Source: BMC Ophthalmology Published:2025


Abstract

Purpose: To compare two artificial intelligence (AI) models, residual neural networks ResNet-50 and ResNet-101, for screening thyroid eye disease (TED) using frontal face photographs, and to test these models under clinical conditions. Methods: A total of 1601 face photographs were obtained. These photographs were preprocessed by cropping to a region centered around the eyes. For the deep learning process, photographs from 643 TED patients and 643 healthy individuals were used for training the ResNet models. Additionally, 81 photographs of TED patients and 74 of normal subjects were used as the validation dataset.
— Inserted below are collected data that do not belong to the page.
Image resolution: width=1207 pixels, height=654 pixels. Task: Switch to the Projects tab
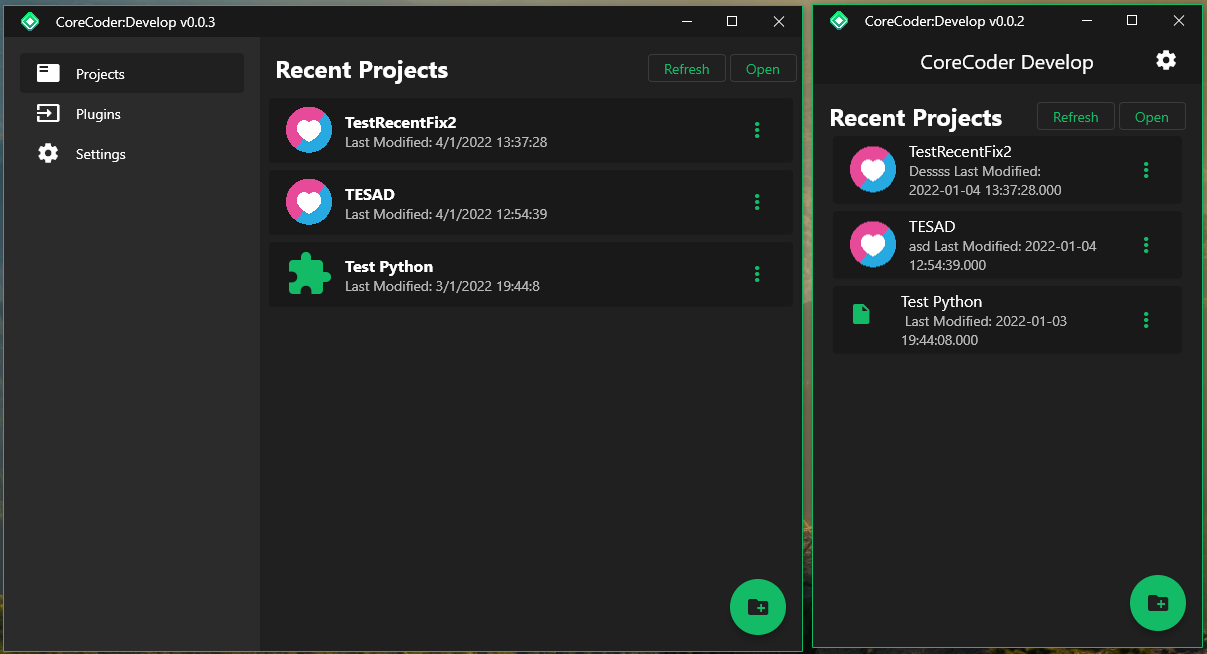point(98,73)
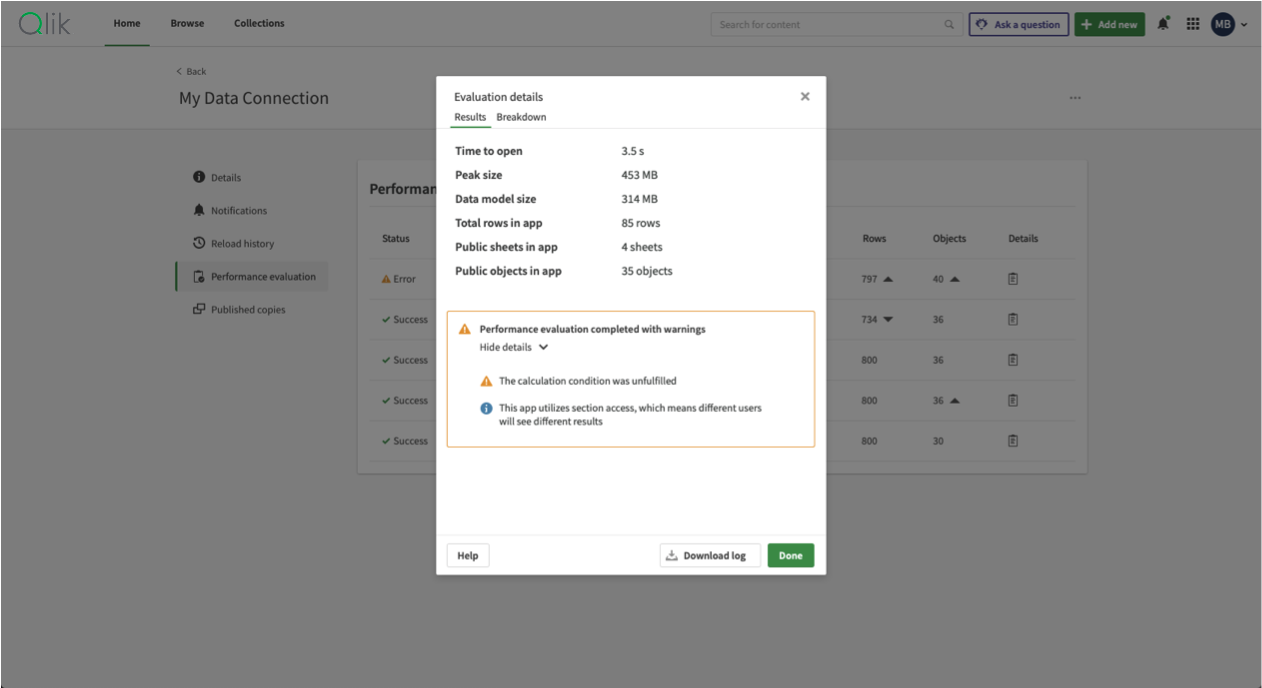The height and width of the screenshot is (688, 1262).
Task: Click the notifications bell icon
Action: 1164,24
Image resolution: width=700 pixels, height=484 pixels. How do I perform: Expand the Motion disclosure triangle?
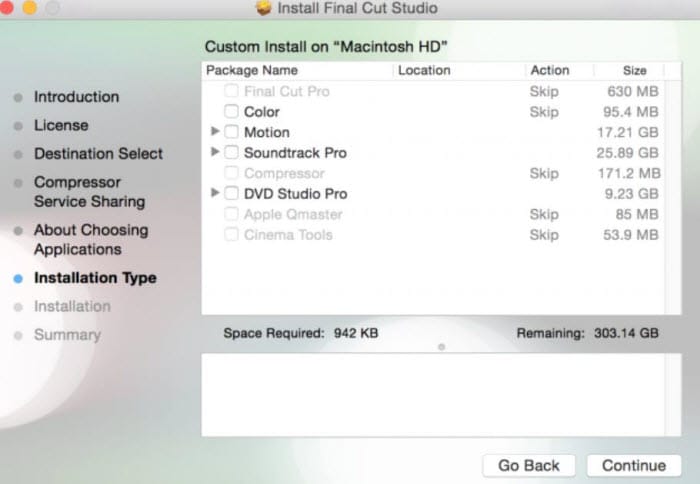pos(215,131)
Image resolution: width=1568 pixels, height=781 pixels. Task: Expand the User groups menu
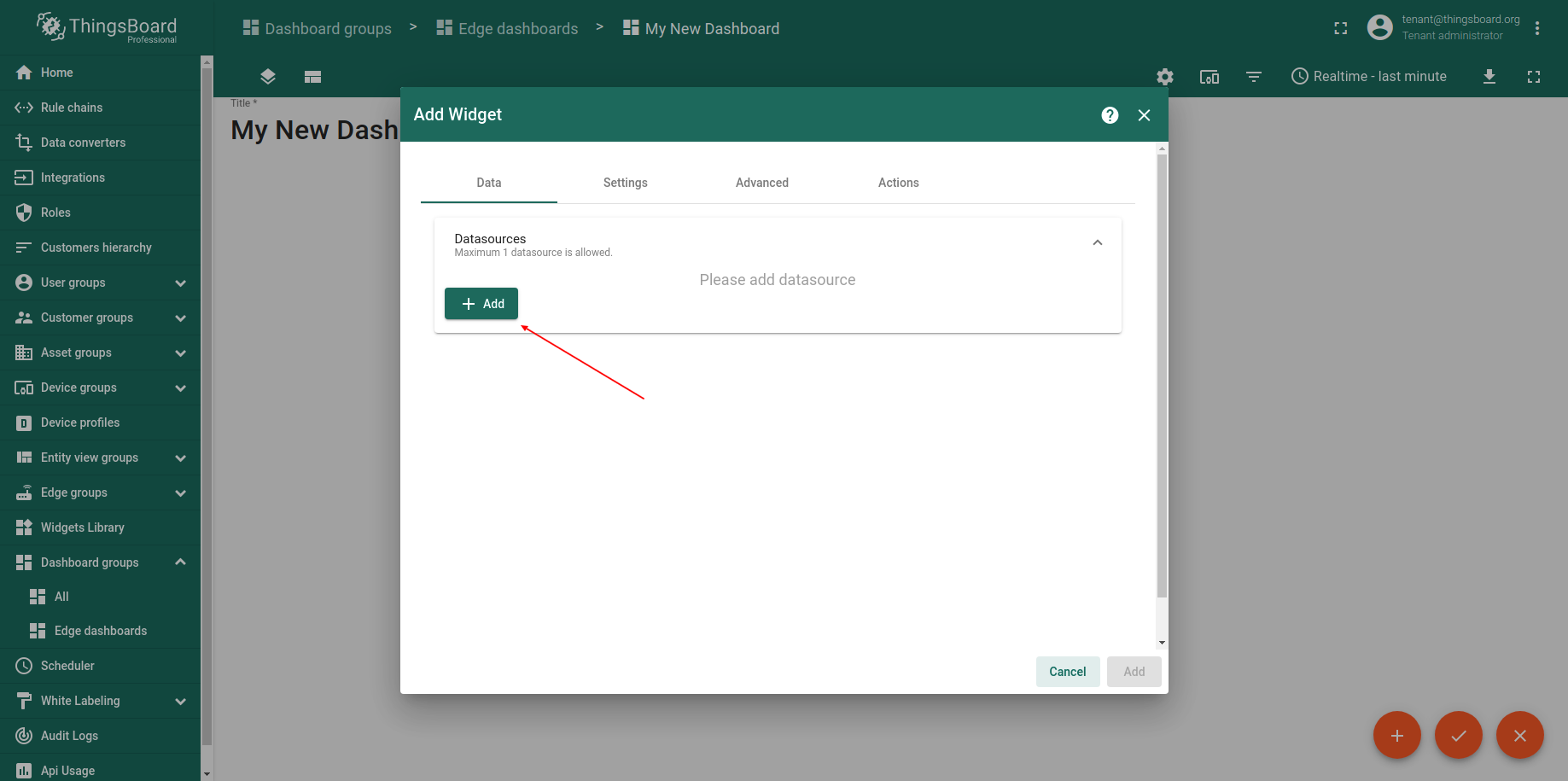pyautogui.click(x=180, y=283)
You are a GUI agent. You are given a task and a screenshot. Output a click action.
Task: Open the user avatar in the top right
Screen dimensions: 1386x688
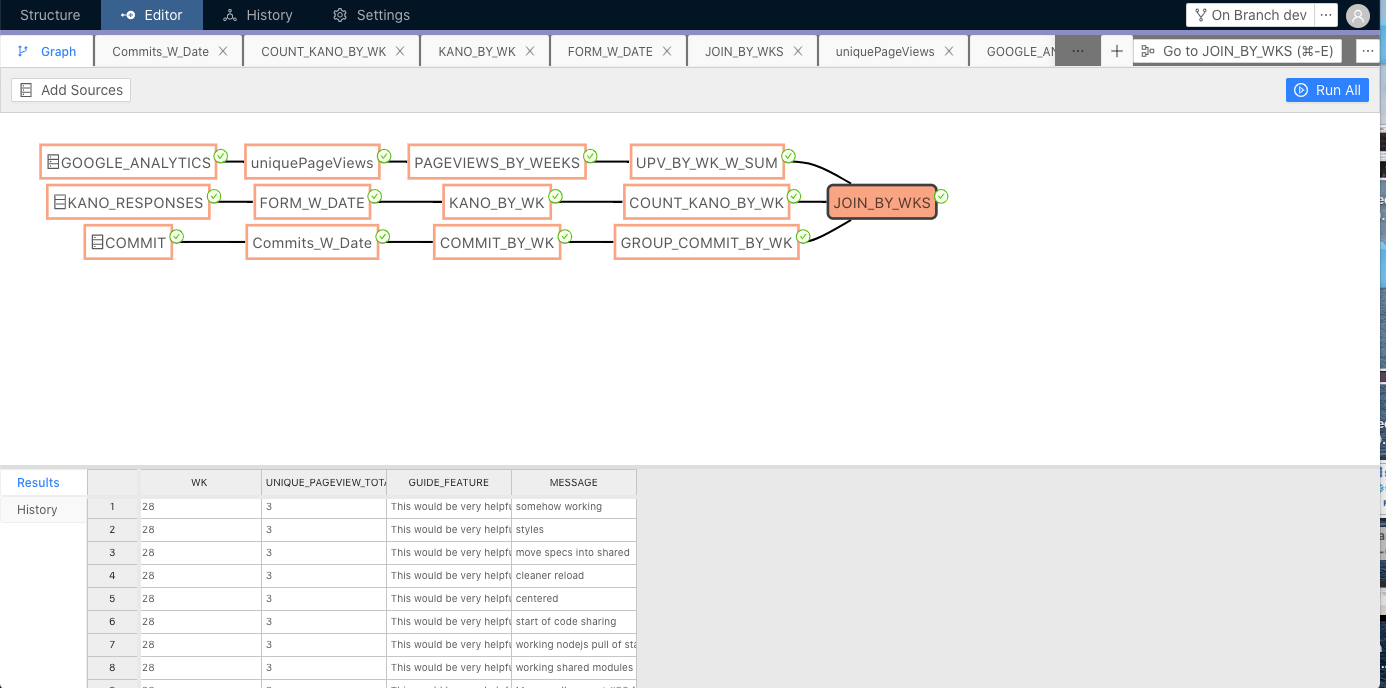click(1358, 16)
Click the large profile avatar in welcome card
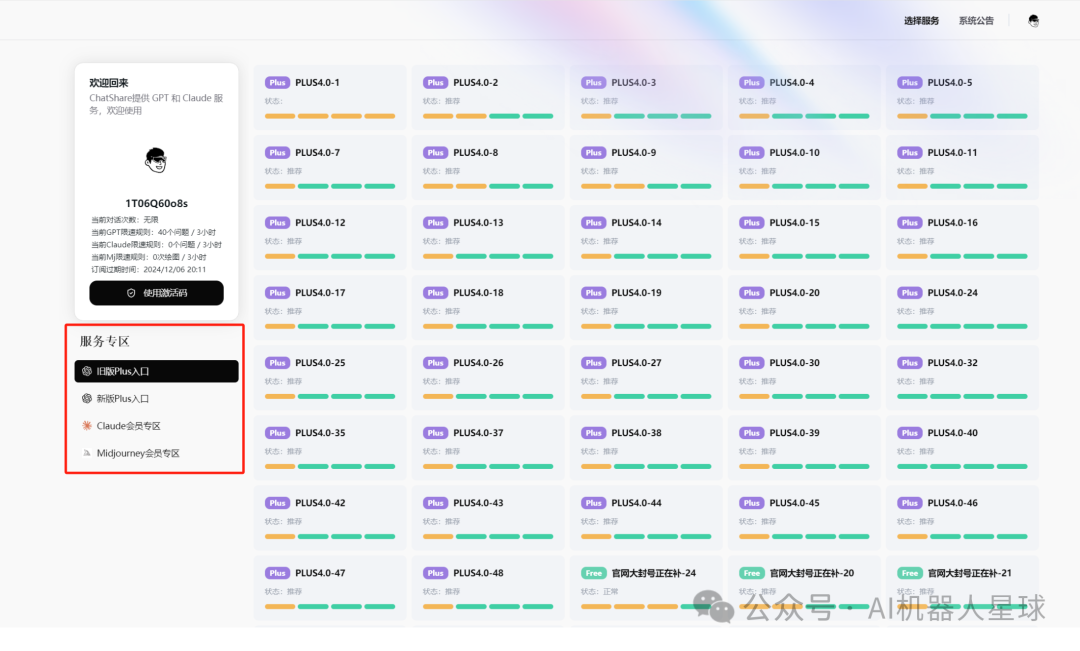The width and height of the screenshot is (1080, 651). (x=155, y=160)
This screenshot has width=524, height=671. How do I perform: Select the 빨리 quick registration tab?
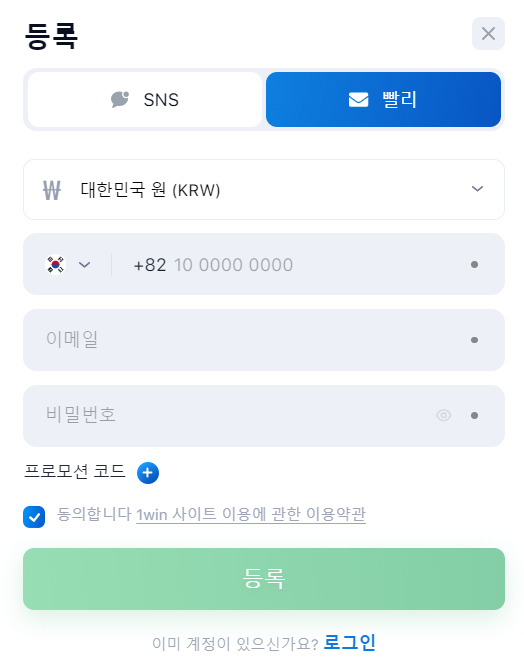click(x=384, y=99)
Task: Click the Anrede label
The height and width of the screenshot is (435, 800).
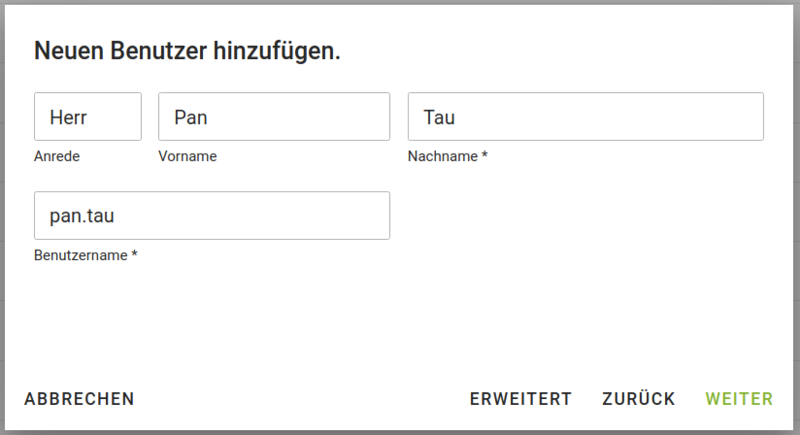Action: [x=57, y=156]
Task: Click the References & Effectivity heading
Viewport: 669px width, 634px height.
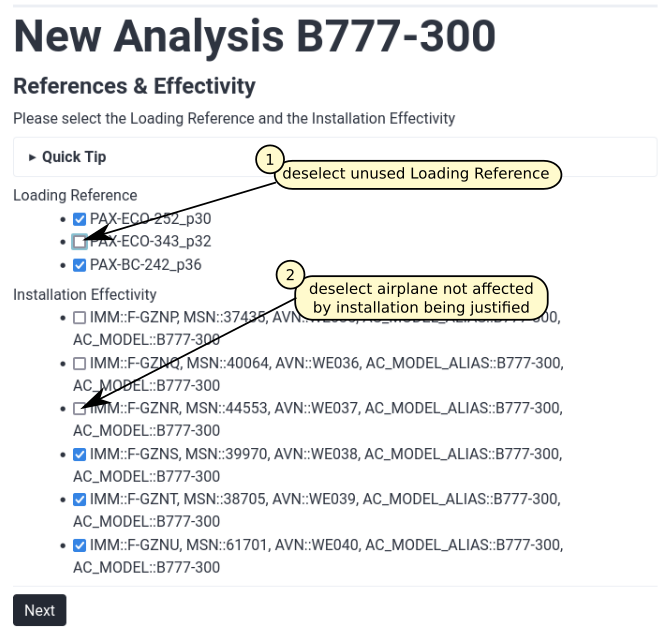Action: pyautogui.click(x=134, y=86)
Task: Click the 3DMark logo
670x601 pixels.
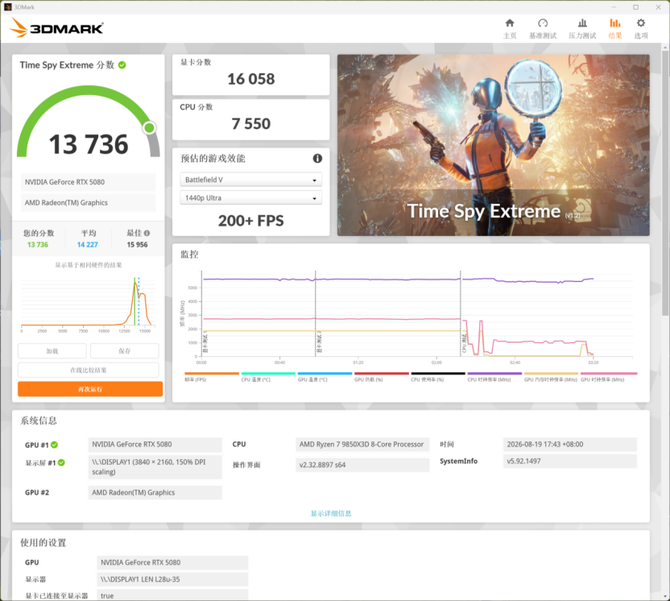Action: click(56, 28)
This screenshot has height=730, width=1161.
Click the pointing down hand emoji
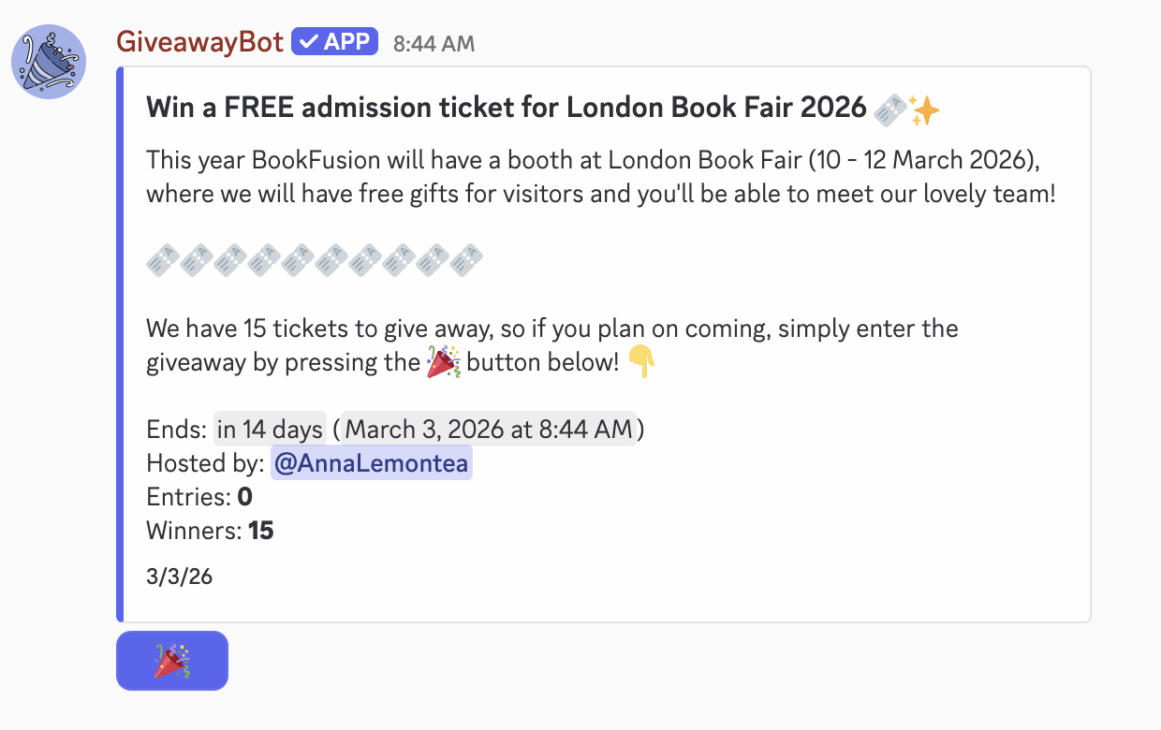tap(641, 362)
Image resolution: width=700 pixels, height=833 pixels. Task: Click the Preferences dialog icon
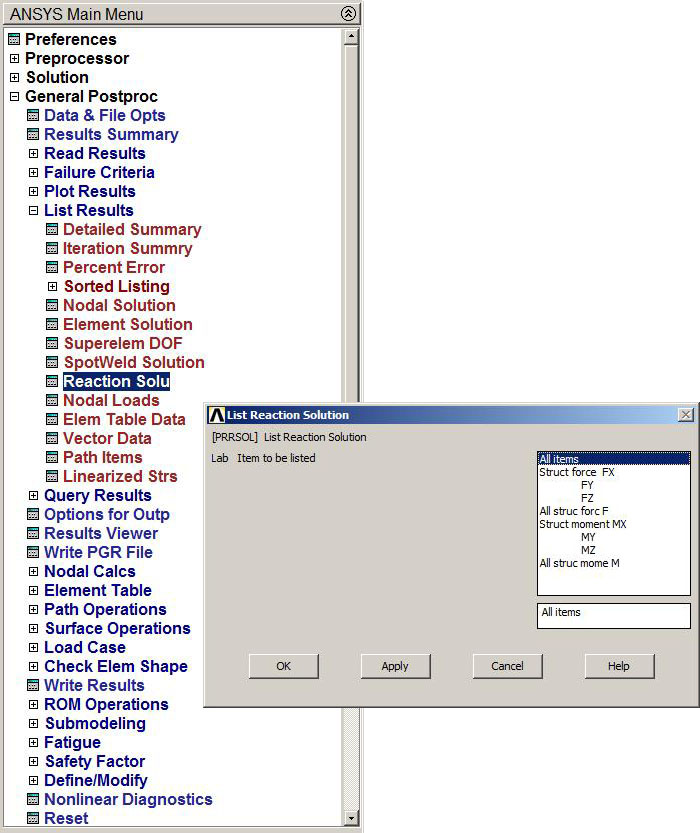pyautogui.click(x=14, y=40)
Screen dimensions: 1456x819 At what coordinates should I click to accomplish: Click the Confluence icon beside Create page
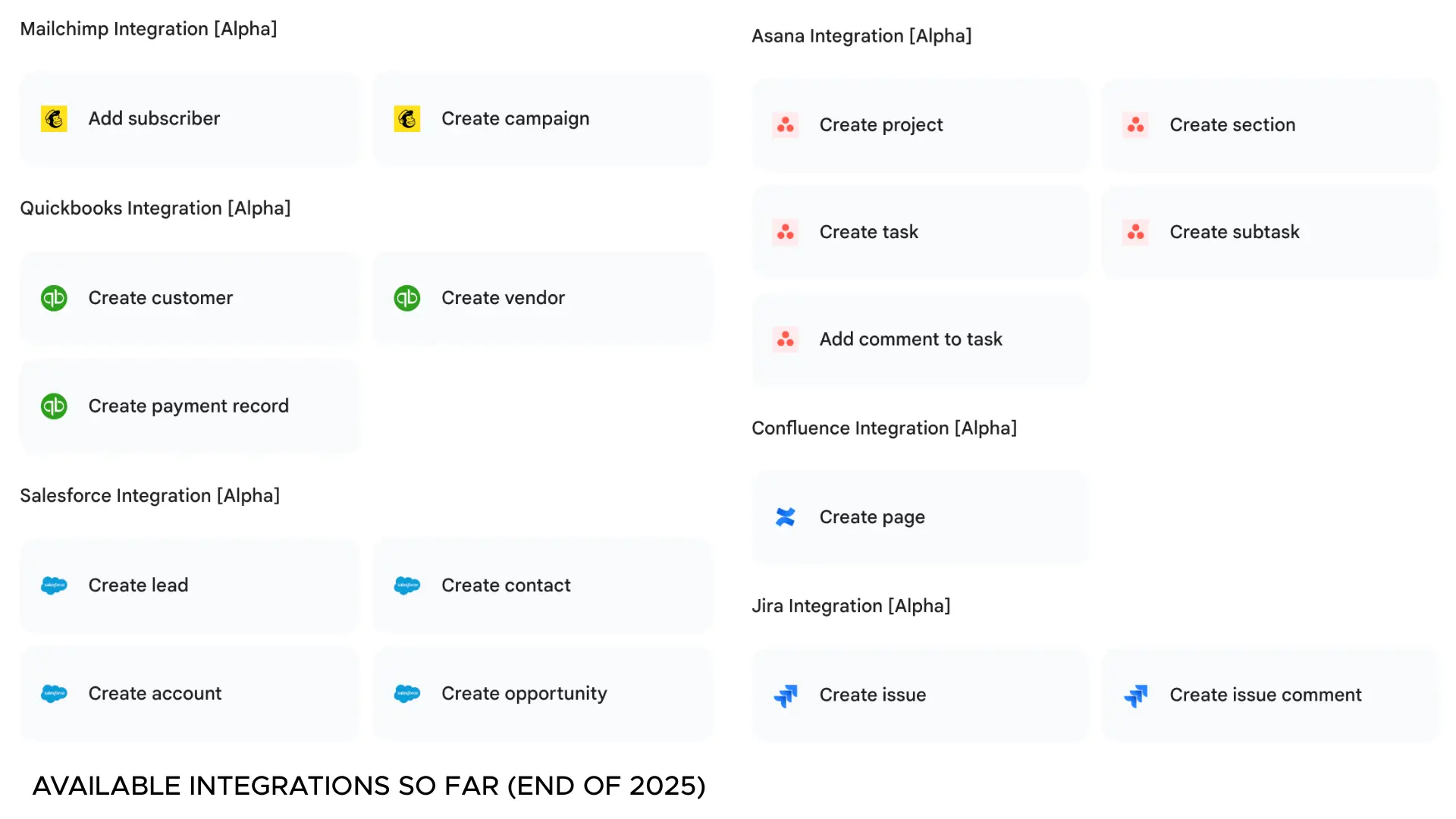pos(786,517)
Finally, 80 TED cases and 80 healthy subjects comprised the test dataset. For application tests under clinical conditions, data from 25 TED patients and 25 healthy individuals were utilized to evaluate the non-inferiority of the AI models, with general ophthalmologists and fellowships as the control group. Results: In the test set verification of the ResNet-50 AI model, the area under the receiver operating characteristic (ROC) curve (AUC), accuracy, sensitivity, and specificity were 0.94, 0.88, 0.64, and 0.92, respectively. For the ResNet-101 AI model, these metrics were 0.93, 0.84, 0.76, and 0.92, respectively. In the application tests under clinical conditions, to evaluate the non-inferiority of the ResNet-50 AI model, the AUC, accuracy, sensitivity, and specificity were 0.82, 0.82, 0.88, and 0.76, respectively. For the ResNet-101 AI model, these metrics were 0.91, 0.84, 0.92, and 0.76, respectively, with no statistically significant differences between the two models for any of the metrics (all p-values > 0.05). Conclusions: Face image-based TED screening using ResNet-50 and ResNet-101 AI models shows acceptable accuracy, sensitivity, and specificity for distinguishing TED from healthy subjects. © The Author(s) 2025.